Exercise brief → Count the lines below that contain the word "computer" and give only that number.

Records shown →

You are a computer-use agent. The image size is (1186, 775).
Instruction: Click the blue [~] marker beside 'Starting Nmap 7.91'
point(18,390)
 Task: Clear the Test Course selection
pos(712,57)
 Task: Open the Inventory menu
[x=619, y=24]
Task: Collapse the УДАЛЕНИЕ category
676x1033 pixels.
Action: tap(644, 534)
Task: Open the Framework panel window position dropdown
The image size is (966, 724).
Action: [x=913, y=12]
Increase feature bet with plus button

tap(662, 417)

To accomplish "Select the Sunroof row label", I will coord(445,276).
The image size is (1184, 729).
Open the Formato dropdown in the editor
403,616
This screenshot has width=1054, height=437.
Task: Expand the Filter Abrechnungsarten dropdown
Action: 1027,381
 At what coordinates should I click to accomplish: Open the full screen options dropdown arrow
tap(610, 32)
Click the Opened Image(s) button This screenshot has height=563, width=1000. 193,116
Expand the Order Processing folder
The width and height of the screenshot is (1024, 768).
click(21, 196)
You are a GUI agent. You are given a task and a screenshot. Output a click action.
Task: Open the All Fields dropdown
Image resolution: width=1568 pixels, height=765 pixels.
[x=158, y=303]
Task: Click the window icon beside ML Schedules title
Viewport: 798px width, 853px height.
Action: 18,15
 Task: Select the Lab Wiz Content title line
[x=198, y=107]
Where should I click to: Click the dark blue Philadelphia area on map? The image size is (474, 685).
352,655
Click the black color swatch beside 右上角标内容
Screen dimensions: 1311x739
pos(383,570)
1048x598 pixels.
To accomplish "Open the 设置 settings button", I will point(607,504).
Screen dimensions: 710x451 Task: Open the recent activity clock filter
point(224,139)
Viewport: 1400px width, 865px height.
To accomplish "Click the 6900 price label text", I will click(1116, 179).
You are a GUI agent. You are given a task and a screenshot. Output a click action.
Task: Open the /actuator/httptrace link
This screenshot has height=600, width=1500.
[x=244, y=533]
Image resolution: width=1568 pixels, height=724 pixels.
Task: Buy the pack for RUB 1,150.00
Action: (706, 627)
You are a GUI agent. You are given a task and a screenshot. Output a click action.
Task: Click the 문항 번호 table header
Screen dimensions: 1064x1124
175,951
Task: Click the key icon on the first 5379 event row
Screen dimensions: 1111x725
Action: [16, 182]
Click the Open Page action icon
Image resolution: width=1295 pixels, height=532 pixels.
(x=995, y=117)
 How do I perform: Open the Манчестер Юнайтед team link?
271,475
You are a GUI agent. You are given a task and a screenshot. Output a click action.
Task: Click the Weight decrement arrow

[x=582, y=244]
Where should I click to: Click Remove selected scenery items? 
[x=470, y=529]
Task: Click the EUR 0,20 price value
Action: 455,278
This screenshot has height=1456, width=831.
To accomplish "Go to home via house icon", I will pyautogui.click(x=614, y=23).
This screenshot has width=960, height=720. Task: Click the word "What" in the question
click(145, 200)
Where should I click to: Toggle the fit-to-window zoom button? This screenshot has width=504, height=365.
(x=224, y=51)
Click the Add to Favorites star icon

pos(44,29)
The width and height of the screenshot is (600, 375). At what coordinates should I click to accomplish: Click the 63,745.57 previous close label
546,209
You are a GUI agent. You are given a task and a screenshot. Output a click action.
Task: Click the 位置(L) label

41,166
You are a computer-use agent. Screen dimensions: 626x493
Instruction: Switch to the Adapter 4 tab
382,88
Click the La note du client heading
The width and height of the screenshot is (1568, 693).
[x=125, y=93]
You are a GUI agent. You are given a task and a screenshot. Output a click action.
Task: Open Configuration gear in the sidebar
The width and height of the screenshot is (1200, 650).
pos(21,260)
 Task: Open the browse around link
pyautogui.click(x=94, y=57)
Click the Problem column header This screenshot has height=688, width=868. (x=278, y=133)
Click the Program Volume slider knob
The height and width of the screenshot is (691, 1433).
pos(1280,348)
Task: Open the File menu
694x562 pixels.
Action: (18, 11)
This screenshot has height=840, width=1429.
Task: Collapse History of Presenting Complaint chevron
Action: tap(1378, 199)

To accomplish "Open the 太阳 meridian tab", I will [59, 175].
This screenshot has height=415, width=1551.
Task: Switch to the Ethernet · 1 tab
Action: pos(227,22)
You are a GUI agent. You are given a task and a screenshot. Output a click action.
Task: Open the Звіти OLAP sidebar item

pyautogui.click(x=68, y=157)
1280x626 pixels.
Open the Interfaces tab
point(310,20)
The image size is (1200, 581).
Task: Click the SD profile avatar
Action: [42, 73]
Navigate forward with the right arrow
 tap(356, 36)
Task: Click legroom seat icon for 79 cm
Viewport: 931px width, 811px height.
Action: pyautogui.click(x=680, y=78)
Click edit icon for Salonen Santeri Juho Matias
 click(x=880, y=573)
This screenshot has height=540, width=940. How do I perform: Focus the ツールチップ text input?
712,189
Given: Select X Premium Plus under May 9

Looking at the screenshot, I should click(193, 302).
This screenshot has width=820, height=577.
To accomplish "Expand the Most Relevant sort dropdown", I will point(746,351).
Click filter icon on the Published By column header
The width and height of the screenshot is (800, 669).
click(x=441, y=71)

Response below → 2